Text passage —
Pope criticizes lack of unity in world’s response to coronavirus
In an encyclical, the most authoritative form of papal teaching, Francis lamented poor cooperation among countries and warned the forces of “myopic, extremist, resentful and aggressive nationalism are on the rise.”
Pope Francis criticized the failures of global cooperation in response to the coronavirus pandemic in a document released on Sunday that underscores the priorities of his pontificate.
“As I was writing this letter, the Covid-19 pandemic unexpectedly erupted, exposing our false securities,” Francis said in the encyclical, the most authoritative form of papal teaching. “Aside from the different ways that various countries responded to the crisis, their inability to work together became quite evident. For all our hyper-connectivity, we witnessed a fragmentation that made it more difficult to resolve problems that affect us all,” he added.
“Anyone who thinks that the only lesson to be learned was the need to improve what we were already doing, or to refine existing systems and regulations, is denying reality,” the pope said.
Released amid another Vatican financial scandal and after changes in church rules regarding sex abuse, the letter steered clear of other contentious subjects. It instead returned often to some of the church’s hobbyhorses, including a secularism that has produced what the church sees as a throwaway, consumerist culture.
Francis argued that this was apparent in the treatment of older people during the pandemic.
“If only we might keep in mind all those elderly persons who died for lack of respirators, partly as a result of the dismantling, year after year, of health care systems. If only this immense sorrow may not prove useless, but enable us to take a step forward toward a new style of life,” he wrote.
The pope also warned that the forces of “myopic, extremist, resentful and aggressive nationalism are on the rise.”

Data shown —
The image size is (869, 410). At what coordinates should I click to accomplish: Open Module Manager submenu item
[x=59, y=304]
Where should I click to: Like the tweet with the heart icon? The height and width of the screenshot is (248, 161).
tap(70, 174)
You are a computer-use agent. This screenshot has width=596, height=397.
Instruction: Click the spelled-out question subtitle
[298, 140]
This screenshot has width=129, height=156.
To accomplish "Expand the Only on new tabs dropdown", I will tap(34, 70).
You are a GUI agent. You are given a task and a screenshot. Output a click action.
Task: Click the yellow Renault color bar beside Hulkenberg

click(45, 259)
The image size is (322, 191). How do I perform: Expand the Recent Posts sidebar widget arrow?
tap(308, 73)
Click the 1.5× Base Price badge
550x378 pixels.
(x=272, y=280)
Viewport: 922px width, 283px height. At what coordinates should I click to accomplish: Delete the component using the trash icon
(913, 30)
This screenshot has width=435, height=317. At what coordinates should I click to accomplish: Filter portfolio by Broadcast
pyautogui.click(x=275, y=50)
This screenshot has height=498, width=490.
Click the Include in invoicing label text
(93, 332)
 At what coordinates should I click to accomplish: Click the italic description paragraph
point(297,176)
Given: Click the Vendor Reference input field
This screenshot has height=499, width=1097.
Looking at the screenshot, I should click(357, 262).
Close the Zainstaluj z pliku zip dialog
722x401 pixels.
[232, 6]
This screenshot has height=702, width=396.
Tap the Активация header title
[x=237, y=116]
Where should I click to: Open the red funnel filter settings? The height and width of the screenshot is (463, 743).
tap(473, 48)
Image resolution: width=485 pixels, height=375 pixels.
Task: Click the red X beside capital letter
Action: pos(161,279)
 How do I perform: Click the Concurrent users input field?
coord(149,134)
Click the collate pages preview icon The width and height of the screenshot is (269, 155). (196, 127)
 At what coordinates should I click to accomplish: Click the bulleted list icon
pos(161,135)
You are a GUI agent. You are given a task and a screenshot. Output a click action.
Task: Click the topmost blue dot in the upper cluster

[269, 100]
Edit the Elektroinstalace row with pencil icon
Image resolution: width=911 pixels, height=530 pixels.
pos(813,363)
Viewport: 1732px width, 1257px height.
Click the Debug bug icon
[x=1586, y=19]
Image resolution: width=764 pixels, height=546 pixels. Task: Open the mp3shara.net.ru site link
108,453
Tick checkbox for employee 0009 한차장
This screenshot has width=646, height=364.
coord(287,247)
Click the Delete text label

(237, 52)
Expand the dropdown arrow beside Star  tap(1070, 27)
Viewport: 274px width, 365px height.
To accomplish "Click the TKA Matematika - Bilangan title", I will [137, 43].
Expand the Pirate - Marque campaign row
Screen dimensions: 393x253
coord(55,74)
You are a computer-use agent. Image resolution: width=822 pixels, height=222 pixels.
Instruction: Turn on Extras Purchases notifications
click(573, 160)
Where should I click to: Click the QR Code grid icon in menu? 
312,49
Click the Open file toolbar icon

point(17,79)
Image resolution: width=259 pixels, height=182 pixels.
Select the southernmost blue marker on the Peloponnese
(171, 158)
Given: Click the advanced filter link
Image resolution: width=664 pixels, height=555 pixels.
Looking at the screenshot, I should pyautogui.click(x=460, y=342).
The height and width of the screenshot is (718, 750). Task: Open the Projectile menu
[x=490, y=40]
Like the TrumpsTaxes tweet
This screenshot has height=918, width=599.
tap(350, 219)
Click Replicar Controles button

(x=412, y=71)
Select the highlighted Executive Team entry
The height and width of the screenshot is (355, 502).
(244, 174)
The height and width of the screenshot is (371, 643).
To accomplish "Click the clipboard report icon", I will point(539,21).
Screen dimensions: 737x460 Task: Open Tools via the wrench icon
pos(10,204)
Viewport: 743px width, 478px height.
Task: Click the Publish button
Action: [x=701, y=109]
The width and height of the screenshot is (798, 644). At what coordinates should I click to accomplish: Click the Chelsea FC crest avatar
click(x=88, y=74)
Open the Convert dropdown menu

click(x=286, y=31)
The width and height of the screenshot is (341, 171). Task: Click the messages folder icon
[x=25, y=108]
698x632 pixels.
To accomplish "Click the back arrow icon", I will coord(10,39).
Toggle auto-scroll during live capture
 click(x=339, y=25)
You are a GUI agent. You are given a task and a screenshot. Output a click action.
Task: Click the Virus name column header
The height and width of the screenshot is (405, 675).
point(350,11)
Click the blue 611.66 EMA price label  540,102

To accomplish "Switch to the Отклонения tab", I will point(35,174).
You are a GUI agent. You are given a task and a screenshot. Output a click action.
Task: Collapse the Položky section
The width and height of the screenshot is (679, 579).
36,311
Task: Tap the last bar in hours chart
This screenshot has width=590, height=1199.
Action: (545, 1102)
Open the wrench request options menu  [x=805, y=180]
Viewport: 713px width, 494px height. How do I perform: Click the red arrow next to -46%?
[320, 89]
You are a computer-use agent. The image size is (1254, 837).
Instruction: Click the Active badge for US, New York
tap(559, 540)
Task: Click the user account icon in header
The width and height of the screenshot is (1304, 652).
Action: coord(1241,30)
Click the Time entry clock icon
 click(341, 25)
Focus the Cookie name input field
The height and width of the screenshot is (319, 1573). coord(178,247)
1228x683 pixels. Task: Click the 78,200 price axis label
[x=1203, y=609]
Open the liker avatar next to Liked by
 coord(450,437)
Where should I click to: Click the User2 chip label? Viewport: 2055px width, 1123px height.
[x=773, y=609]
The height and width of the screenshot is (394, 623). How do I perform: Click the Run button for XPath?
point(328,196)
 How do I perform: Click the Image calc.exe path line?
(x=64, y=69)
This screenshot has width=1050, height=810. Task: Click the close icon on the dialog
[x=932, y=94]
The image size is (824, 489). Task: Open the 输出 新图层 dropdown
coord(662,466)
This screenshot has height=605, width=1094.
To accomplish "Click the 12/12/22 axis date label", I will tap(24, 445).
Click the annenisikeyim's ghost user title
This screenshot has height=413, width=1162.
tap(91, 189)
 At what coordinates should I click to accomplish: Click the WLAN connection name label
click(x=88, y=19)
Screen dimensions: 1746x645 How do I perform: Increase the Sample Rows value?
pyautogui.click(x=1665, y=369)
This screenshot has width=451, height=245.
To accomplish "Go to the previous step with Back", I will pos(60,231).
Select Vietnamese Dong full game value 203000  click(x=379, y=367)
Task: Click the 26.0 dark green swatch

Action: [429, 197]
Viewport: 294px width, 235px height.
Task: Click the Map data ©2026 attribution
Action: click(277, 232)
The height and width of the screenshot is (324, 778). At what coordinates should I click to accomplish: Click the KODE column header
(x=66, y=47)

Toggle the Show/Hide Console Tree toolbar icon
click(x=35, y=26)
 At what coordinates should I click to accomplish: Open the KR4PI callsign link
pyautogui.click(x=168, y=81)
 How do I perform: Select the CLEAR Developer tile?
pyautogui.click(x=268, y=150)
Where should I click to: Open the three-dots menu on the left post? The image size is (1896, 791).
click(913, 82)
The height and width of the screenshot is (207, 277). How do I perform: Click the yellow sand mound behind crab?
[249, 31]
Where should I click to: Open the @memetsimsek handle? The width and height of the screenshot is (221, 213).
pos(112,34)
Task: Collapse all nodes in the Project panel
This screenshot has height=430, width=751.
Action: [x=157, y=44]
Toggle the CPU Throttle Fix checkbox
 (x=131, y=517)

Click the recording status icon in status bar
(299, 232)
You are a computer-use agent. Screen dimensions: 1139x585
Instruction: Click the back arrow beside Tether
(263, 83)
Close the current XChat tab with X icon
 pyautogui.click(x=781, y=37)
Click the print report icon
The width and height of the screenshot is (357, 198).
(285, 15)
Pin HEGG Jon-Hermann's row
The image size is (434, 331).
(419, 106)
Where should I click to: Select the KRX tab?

Required work —
A: Reproduce the part of the article about the pope's encyclical that opens with the words containing "Pope Francis criticized" and closes with "of his pontificate.".
B: Which adjectives does the pope use to describe the nationalism he warns is on the rise in the article about the pope's encyclical?
The material has nothing to do with the article about the pope's encyclical.

Responses in order —
A:
Pope Francis criticized the failures of global cooperation in response to the coronavirus pandemic in a document released on Sunday that underscores the priorities of his pontificate.

B: myopic, extremist, resentful, aggressive